Wonderousアプリでは、リストの状態をSingleChildScrollViewウィジェットに保存しています。

デバイスの向きが変わるとリストウィジェットのレイアウトが変わる場合、画面の回転に合わせてスクロール位置を変えるために、ちょっとした計算(例)が必要になるかもしれません。

3.アプリの状態を保存する

アプリは、デバイスが回転したり、ウィンドウ・サイズが変わったり、折りたたんだり広げたりしても、アプリの状態を保持または復元する必要があります。 デフォルトでは、アプリは状態を保持する必要があります。

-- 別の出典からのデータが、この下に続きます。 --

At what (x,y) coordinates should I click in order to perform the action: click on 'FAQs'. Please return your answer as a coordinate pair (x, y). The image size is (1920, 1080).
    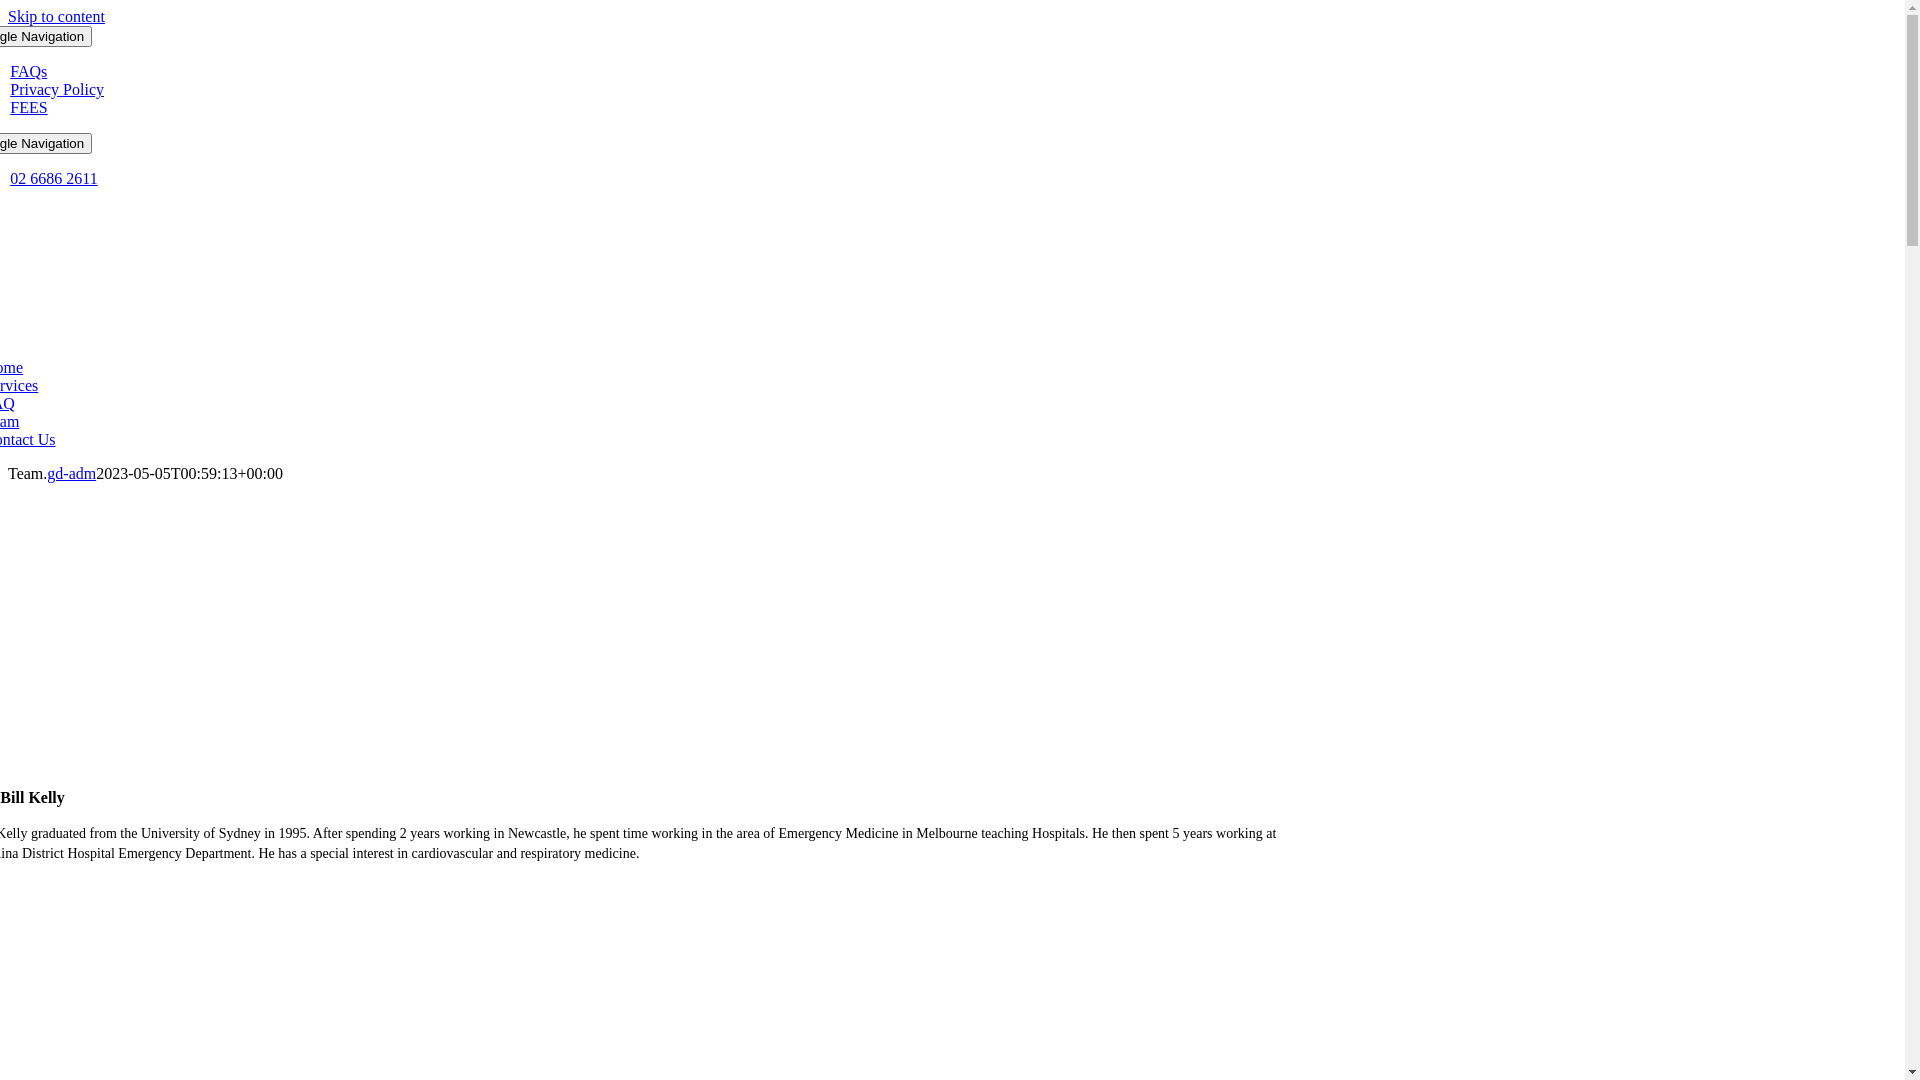
    Looking at the image, I should click on (28, 70).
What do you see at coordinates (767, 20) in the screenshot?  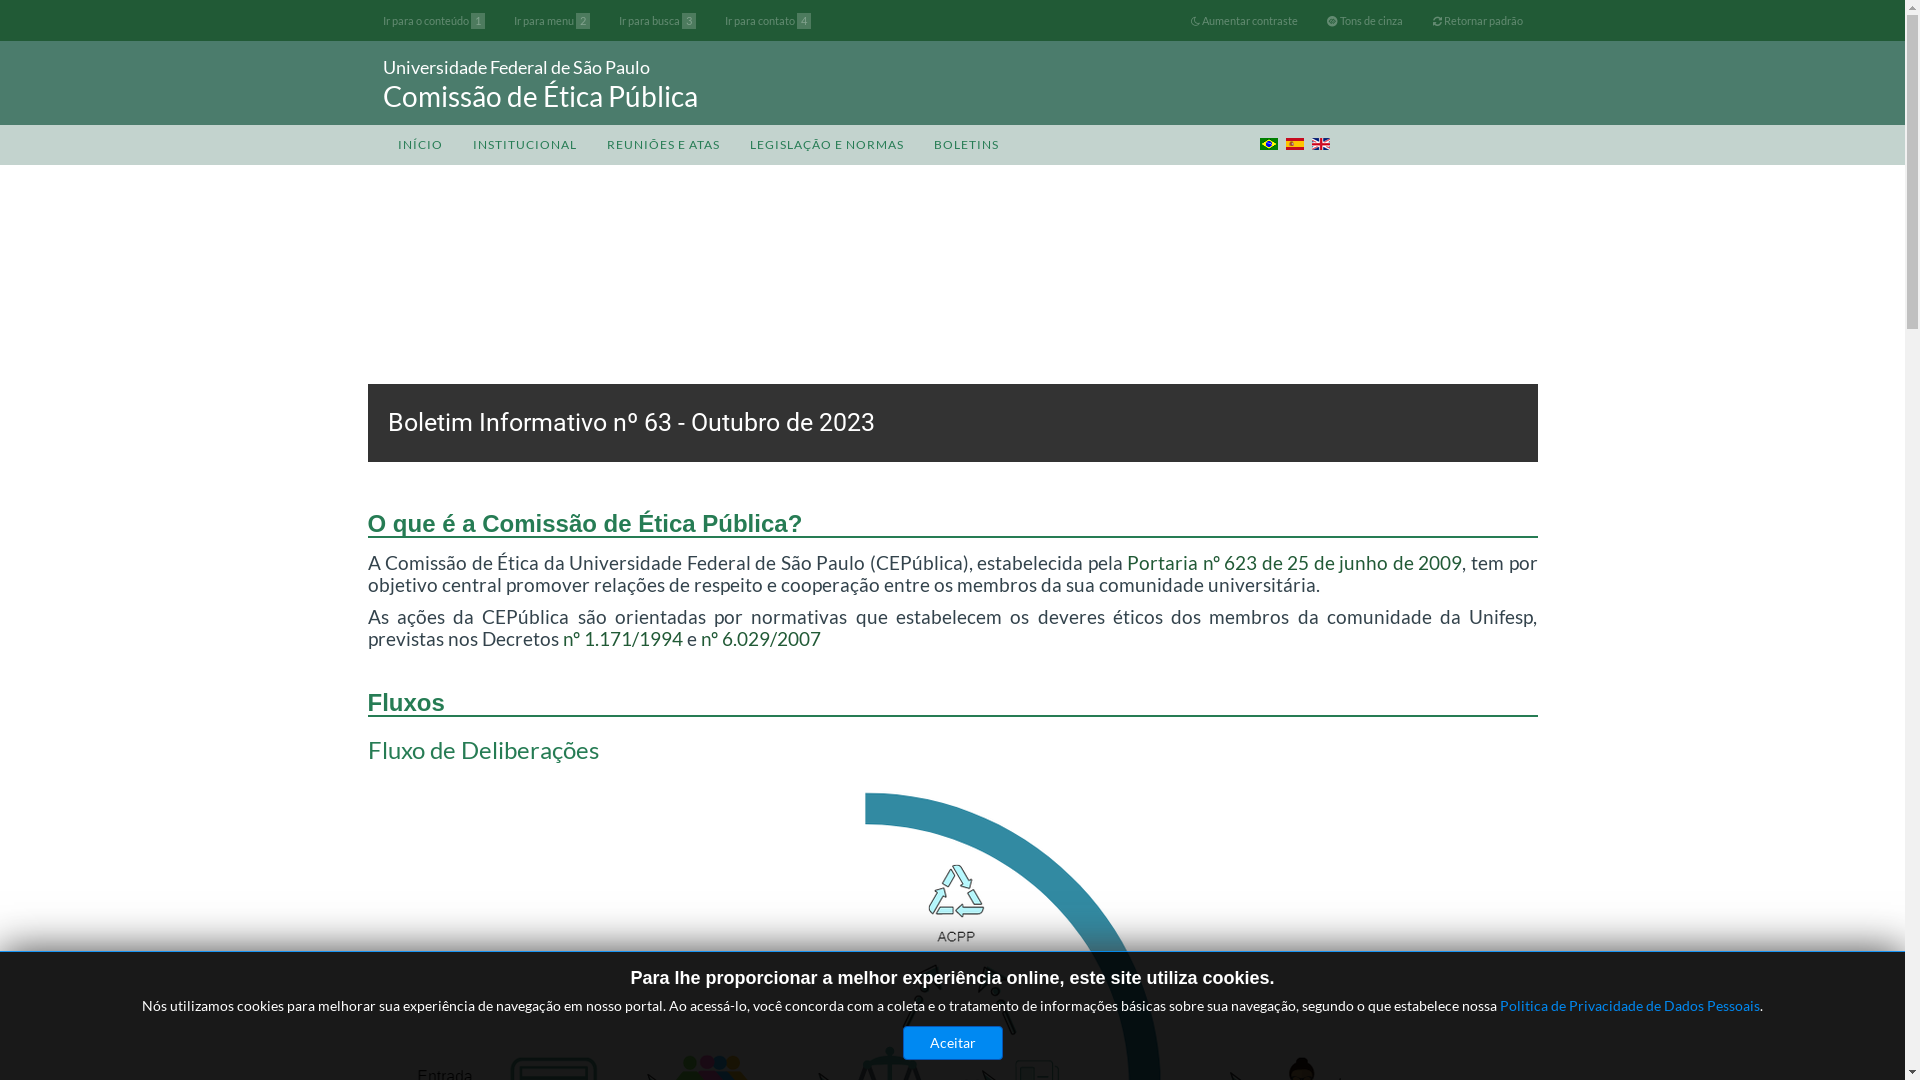 I see `'Ir para contato 4'` at bounding box center [767, 20].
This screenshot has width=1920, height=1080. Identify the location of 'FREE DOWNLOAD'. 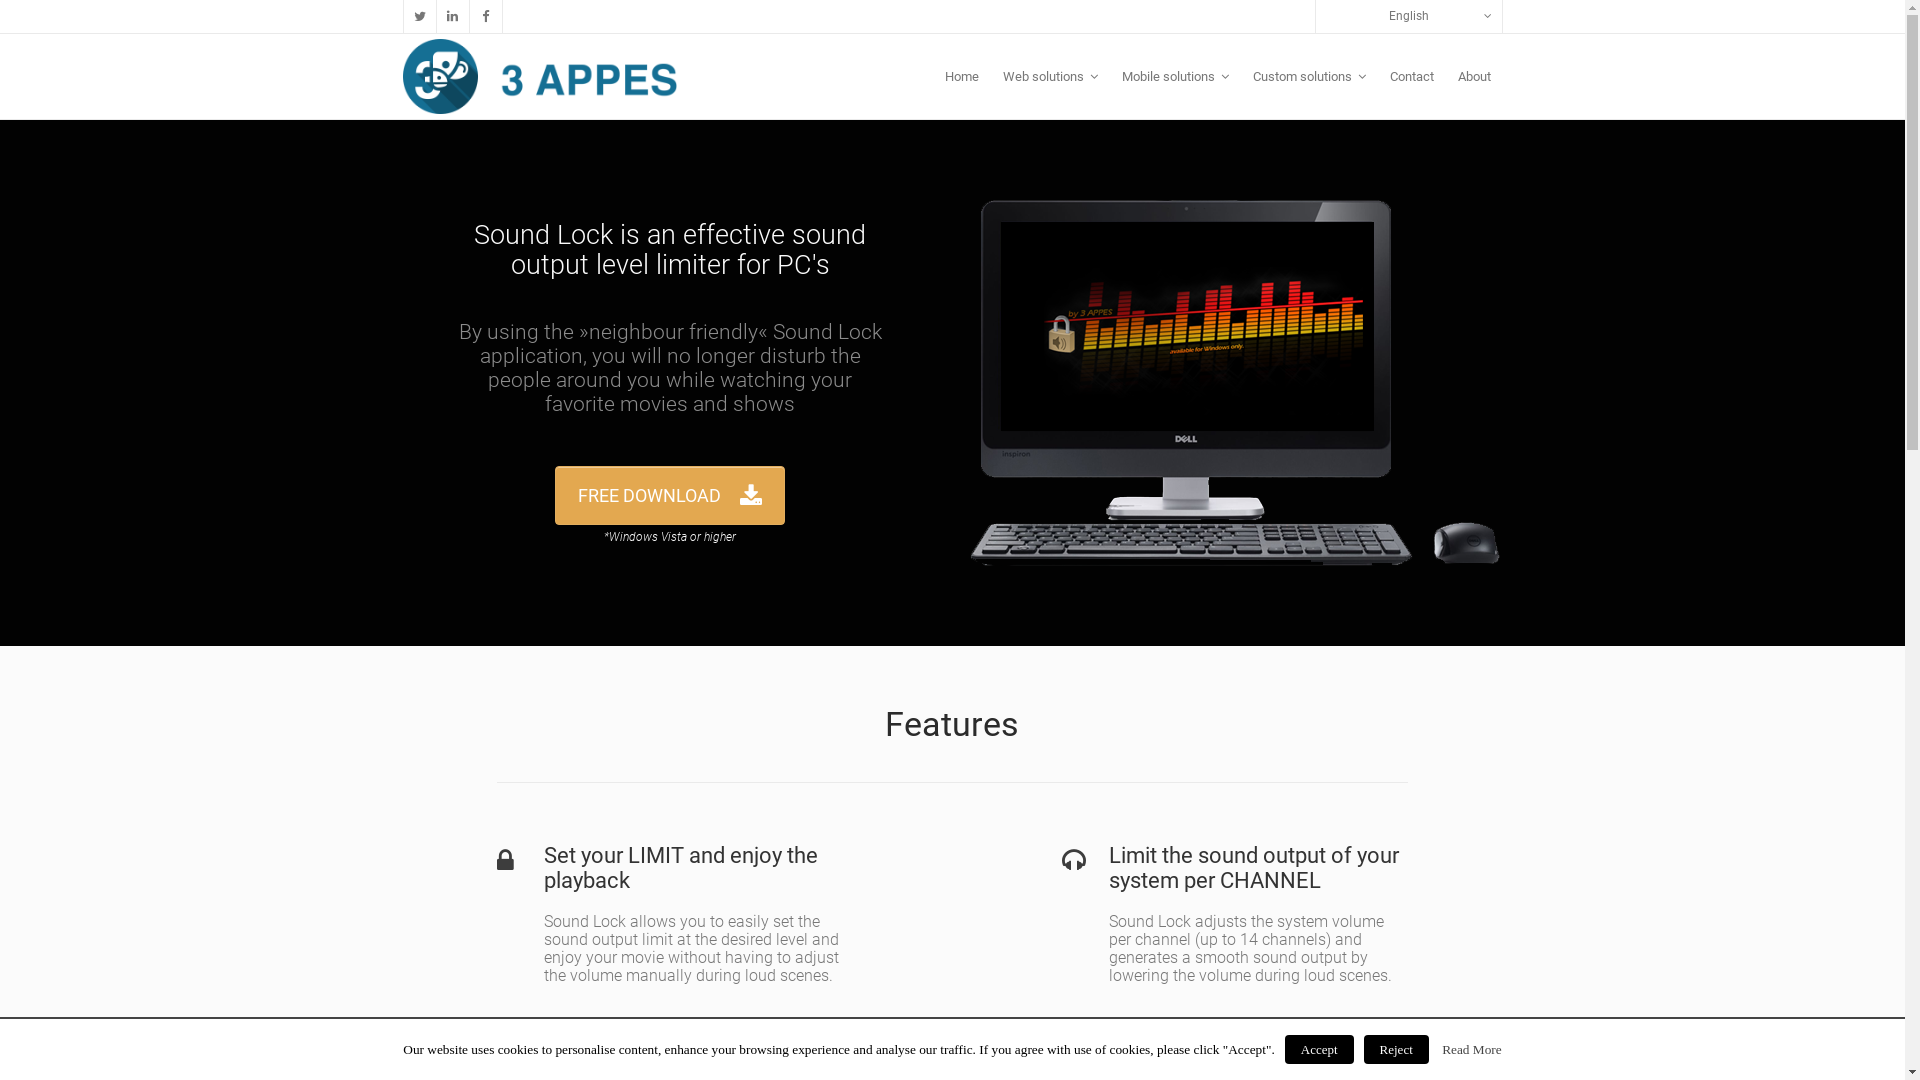
(555, 495).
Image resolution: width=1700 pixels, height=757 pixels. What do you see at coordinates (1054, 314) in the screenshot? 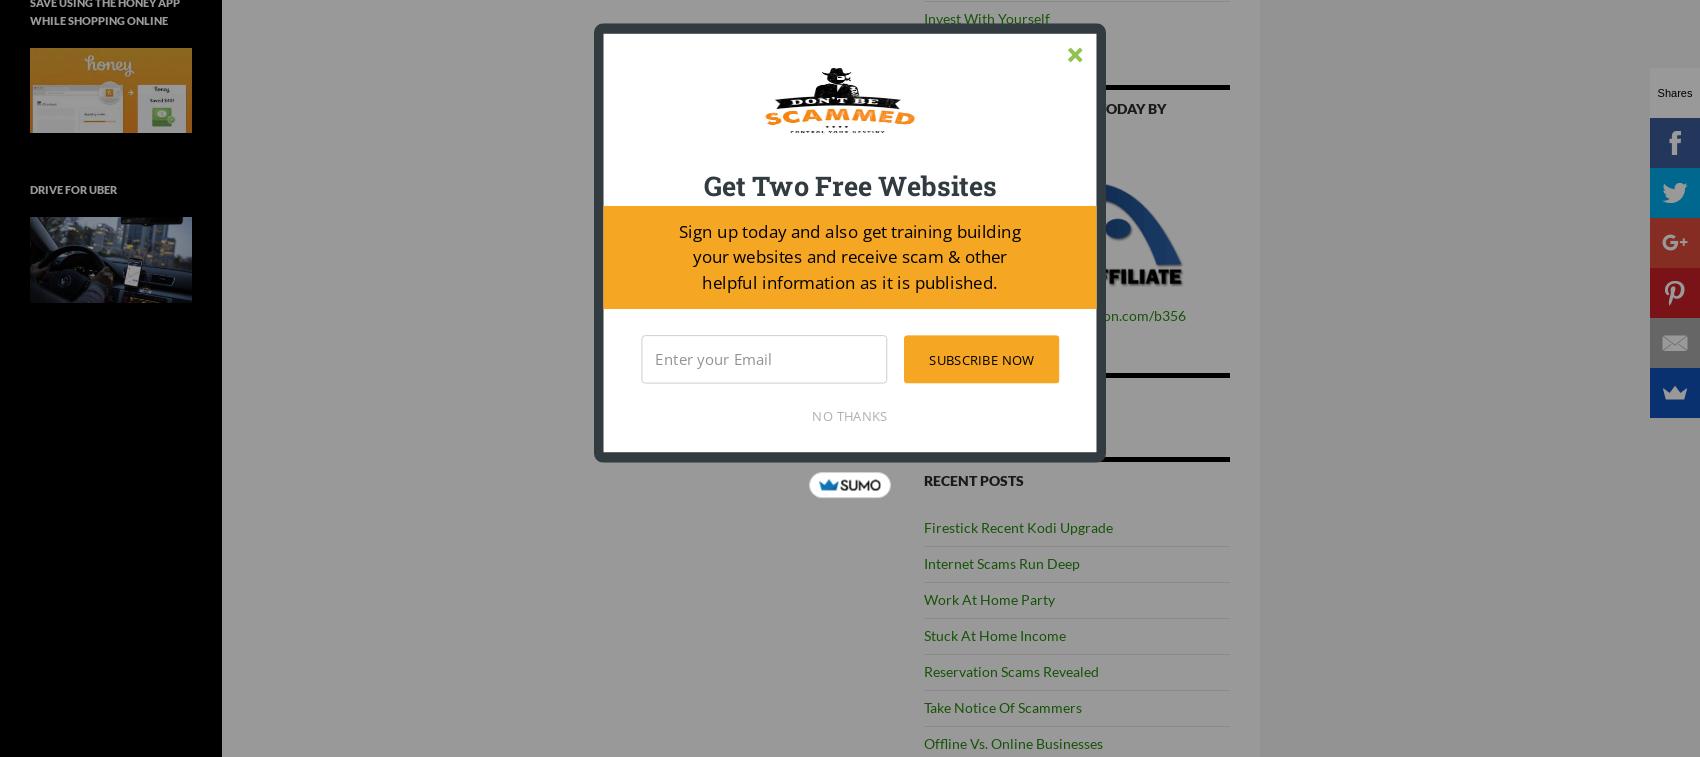
I see `'https://dontbescammedsaysron.com/b356'` at bounding box center [1054, 314].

デバイスの設定中にアプリの状態が失われる場合は、アプリが使用するプラグインやネイティブ拡張機能が、大画面などのデバイスの種類をサポートしていることを確認してください。 ネイティブ拡張機能の中には、デバイスの位置が変わると状態が失われるものがあります。

これが実際に起こったケースについての詳細は、Mediumの無料記事「Problem: Folding/unfolding causes state loss in Developing Flutter apps for Large screens」をご覧ください。